◆ **Objective**:
Duplicate the lines below verbatim, from the line containing "Identify the location of zoom value." up to and including the line containing "Describe the element at coordinates (1264, 735)".

[Task data start]

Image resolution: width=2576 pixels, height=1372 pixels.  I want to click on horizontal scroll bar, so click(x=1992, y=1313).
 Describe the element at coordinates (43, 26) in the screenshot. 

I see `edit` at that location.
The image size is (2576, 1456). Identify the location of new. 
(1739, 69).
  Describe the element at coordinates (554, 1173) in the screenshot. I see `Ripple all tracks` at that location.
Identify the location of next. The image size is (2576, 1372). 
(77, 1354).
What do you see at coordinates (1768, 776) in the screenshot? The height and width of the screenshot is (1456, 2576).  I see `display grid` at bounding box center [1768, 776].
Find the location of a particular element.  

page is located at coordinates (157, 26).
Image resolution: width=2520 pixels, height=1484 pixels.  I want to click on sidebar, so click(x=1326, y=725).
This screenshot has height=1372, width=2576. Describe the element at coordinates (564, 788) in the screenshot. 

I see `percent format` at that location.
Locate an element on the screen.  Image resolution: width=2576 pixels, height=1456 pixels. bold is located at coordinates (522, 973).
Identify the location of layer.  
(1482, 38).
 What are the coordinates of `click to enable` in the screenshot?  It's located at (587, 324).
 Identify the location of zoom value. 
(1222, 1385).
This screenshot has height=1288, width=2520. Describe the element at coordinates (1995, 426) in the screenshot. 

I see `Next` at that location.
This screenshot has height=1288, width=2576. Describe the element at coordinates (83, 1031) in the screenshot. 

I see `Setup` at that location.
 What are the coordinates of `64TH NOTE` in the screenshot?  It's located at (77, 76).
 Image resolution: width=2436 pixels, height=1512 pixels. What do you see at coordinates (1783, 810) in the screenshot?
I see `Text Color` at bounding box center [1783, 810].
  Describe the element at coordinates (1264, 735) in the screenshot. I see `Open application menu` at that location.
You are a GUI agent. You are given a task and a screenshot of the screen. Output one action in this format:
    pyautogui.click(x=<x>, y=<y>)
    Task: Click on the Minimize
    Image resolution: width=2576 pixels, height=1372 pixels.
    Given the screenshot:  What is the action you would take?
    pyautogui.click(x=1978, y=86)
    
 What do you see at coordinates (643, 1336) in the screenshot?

[Task data end]

◆ **Answer in full**:
 Identify the location of zoom value. 
(1222, 1385).
This screenshot has height=1288, width=2520. Describe the element at coordinates (1995, 426) in the screenshot. 

I see `Next` at that location.
This screenshot has height=1288, width=2576. Describe the element at coordinates (83, 1031) in the screenshot. 

I see `Setup` at that location.
 What are the coordinates of `64TH NOTE` in the screenshot?  It's located at (77, 76).
 Image resolution: width=2436 pixels, height=1512 pixels. What do you see at coordinates (1783, 810) in the screenshot?
I see `Text Color` at bounding box center [1783, 810].
  Describe the element at coordinates (1264, 735) in the screenshot. I see `Open application menu` at that location.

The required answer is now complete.